By Jamuna Rangachari
An act of compassion is worth a thousand sermons
I sought my soul, but my soul I could not see,
I sought my God, but he eluded me,
I sought my brother, and I found all three
– Author unknown
I met Ashirwadam after a long time that day.
“How is everyone at home?” I asked him.
“All well,” he said with a shy smile.
“Is everything all right in your village after the tsunami?” I continued, recollecting that he was from the coastal side of Tamil Nadu.
“By God’s grace, all are well,” he replied and quickly changed the topic, “Do you wish to be dropped near Colaba? I am going that way.”
Though usually reticent, his reluctance to converse on this subject surely indicated something more, I realised.
Ashirwadam’s family lived in Tamil Nadu, while he lived in the slums of Dharavi in Mumbai. He had been our friend’s driver for such a long time that he too had blended into our circle. I knew he had two school-going children and that they were doing quite well in their studies. Had his family faced a calamity Ashirwadam did not wish to disclose?
Perhaps I had touched a nerve. Why did I not think of Ashirwadam when the tsunami struck? I reprimanded myself. Wasn’t it highly insensitive of me to ask about such a grave matter so casually?
Well, better late than never, I thought and immediately called my friend to ask if something was amiss.
“Well, his life has been affected by the tsunami,” she replied, “though not in the way you think.”
Ashirwadam had adopted an eight-year-old boy who had been orphaned in the tsunami. A boy who was not related to him and whom he never knew earlier. It was a joint decision with his children, a son aged twelve and a daughter, aged six, and of course, his wife, warmly welcoming the new arrival into their family with an open heart.
The only ‘request’ he had made from my friend was that when she gave new clothes for his children during festivals as per her normal practice, she should keep in mind that he now had three children, and not just two.
That day, I remembered the many lessons I have often known, but never seen practised so clearly.
“If you want others to be happy, practise compassion. If you want to be happy, practise compassion,” says the Dalai Lama.
“Tenderness and kindness are not signs of weakness and despair, but manifestations of strength and resolution,” said Khalil Gibran.

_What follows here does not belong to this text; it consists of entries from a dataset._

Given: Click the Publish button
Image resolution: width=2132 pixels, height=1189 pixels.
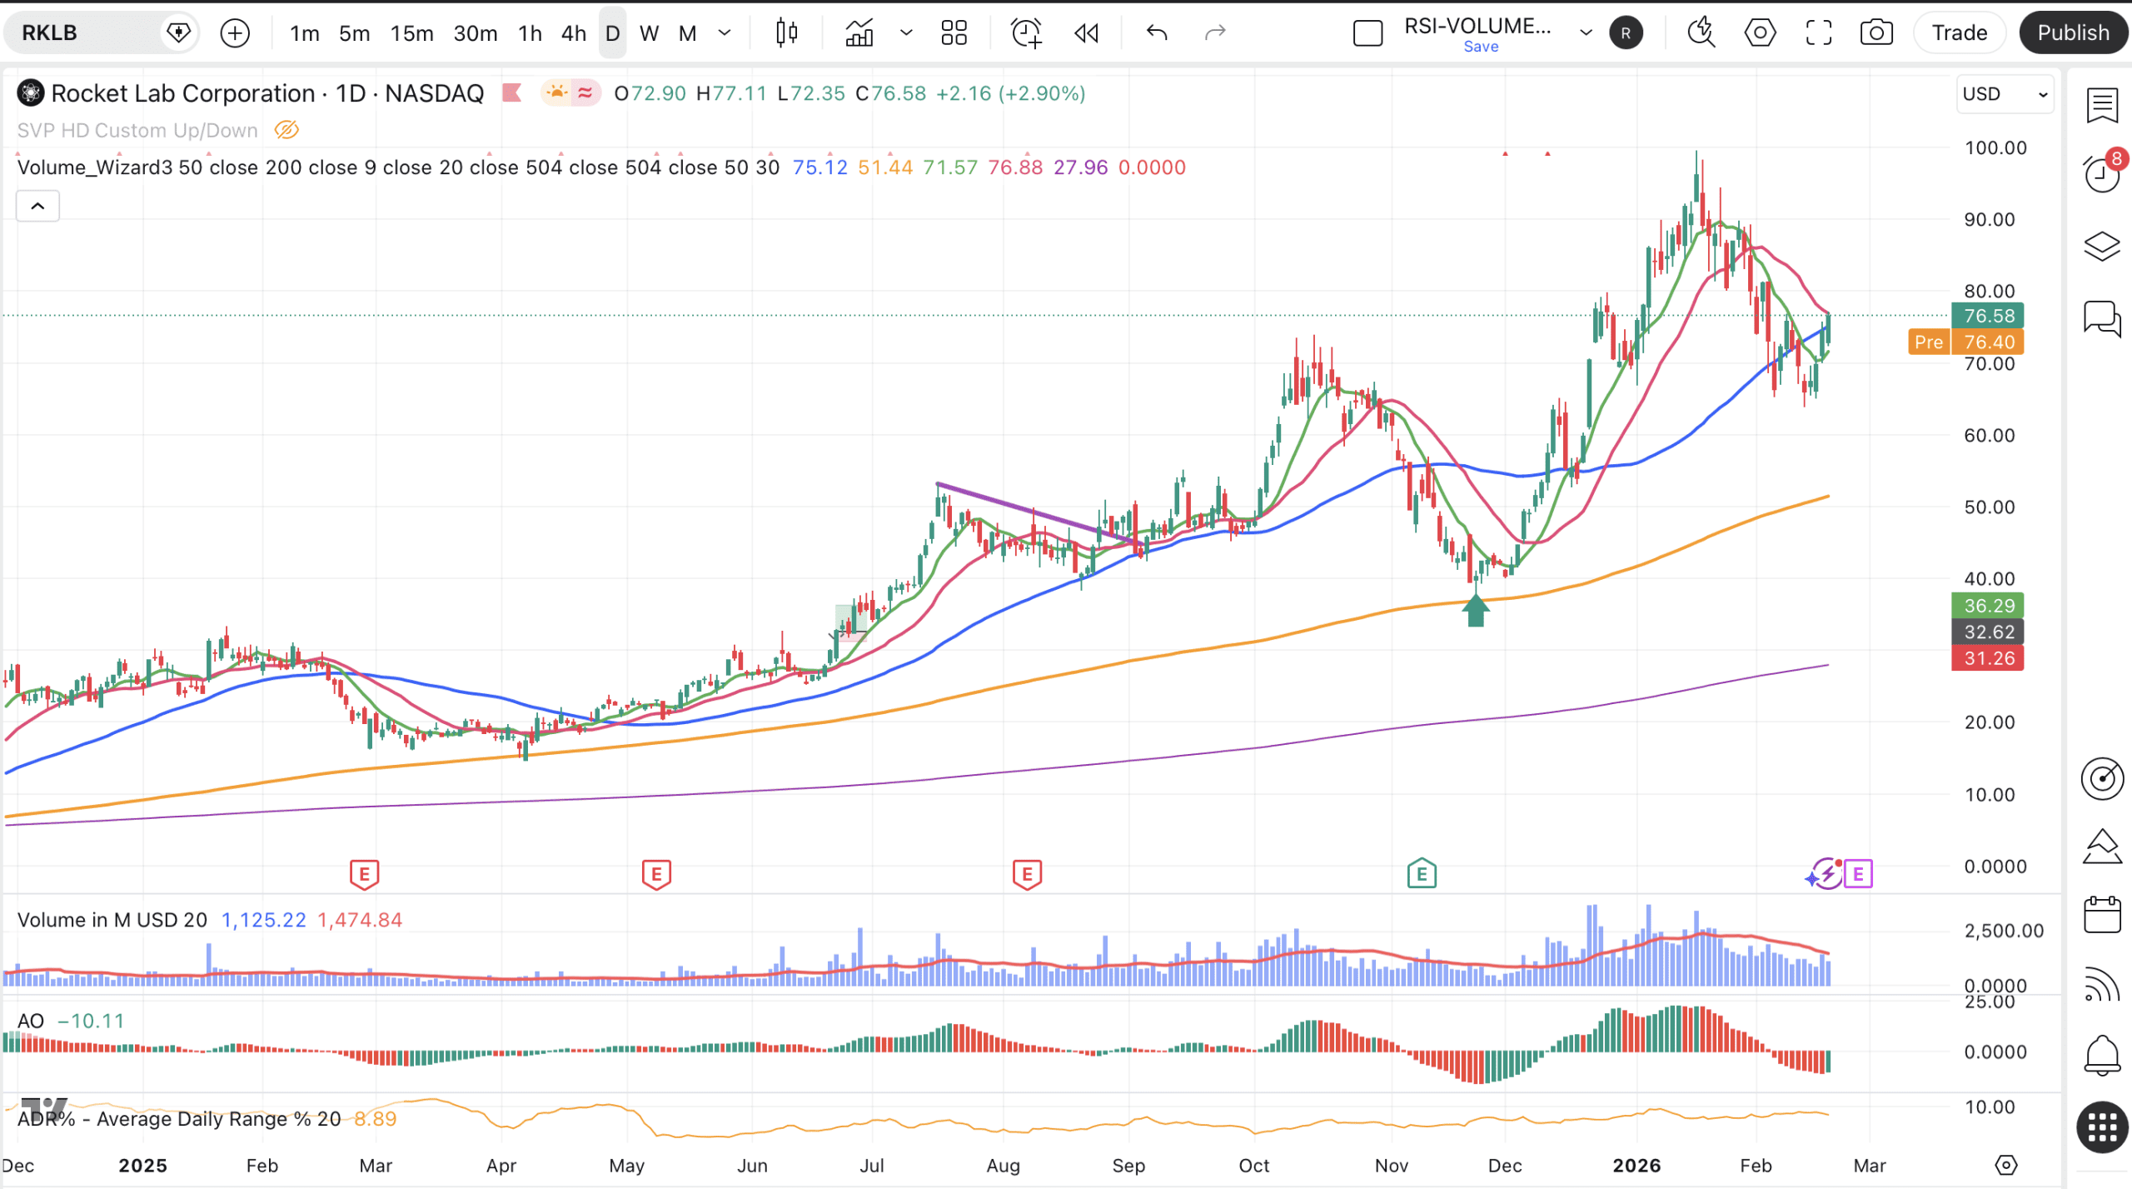Looking at the screenshot, I should 2072,32.
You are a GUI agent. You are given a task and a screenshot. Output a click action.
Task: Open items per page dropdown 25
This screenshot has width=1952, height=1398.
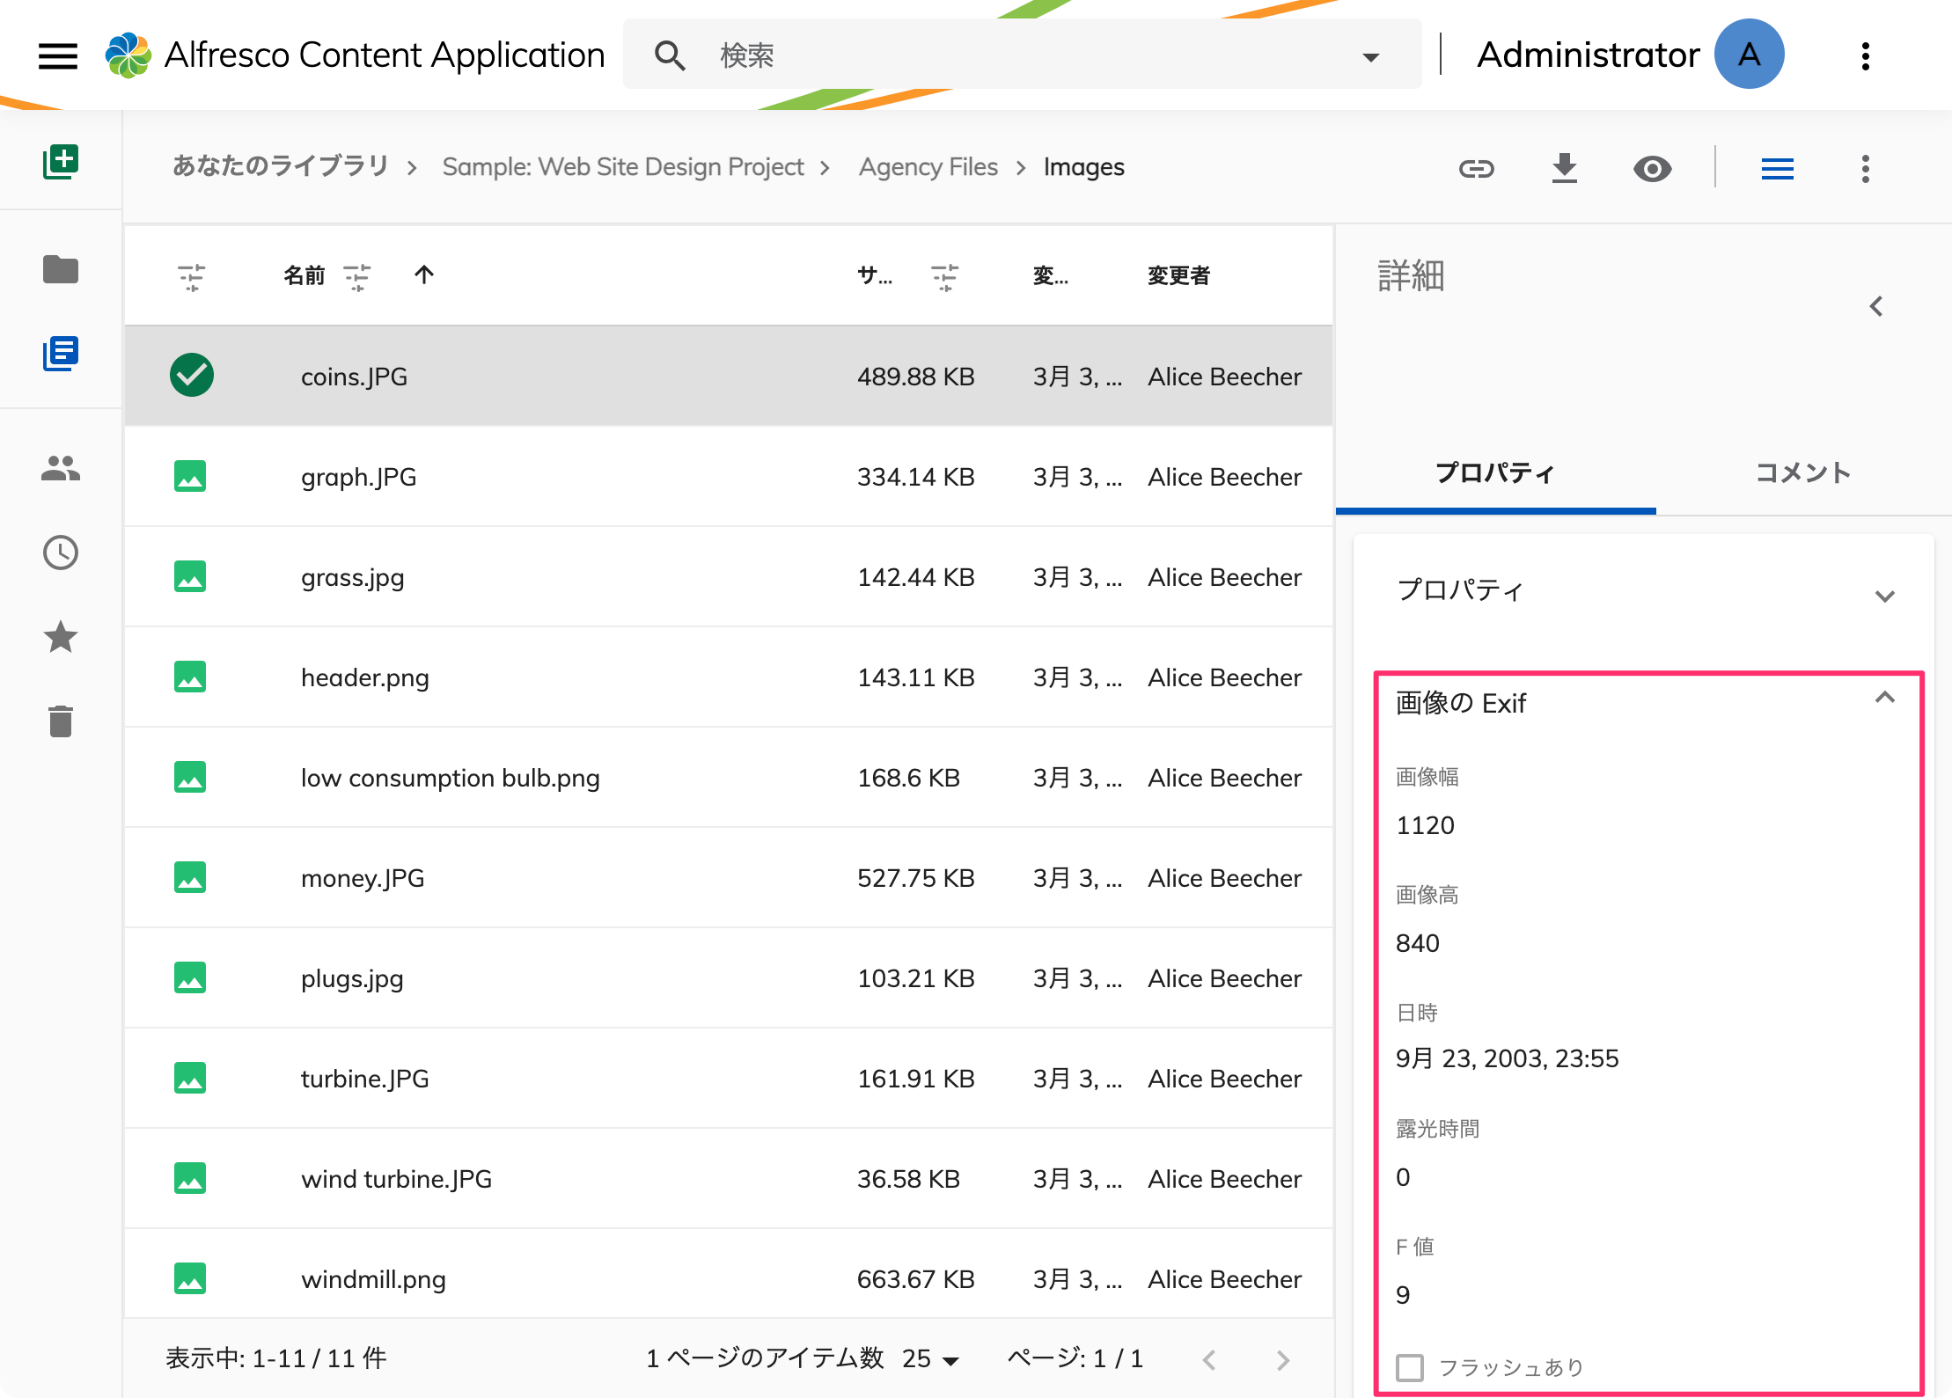pos(930,1359)
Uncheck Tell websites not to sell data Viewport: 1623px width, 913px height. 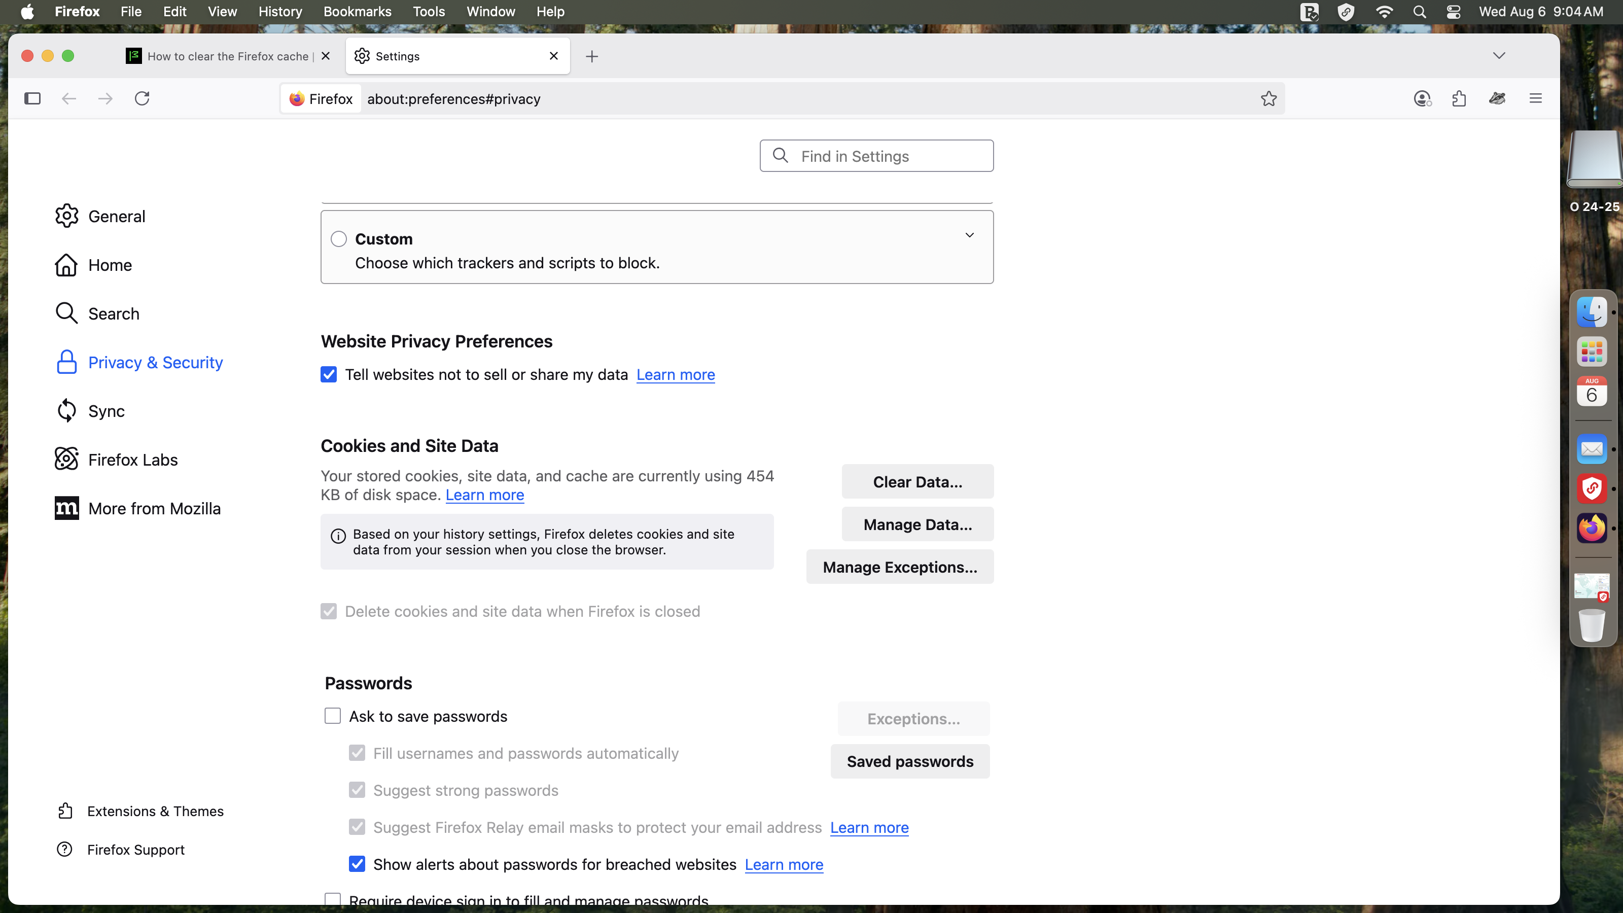pyautogui.click(x=329, y=374)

“I long to accomplish a great and noble task; but my chief duty is to accomplish small tasks as if they were great and noble,” said Helen Keller I could see all of them smiling at him.
His name means God’s blessings in Tamil.
Truly, he couldn’t have been better named, I reflected as I thanked him for the ‘ashirwadam’ I received of an indelible glimpse of the Divine that day. As for me, viewing the practice of compassion in such a powerful way was more effective in raising my consciousness than any number of sermons.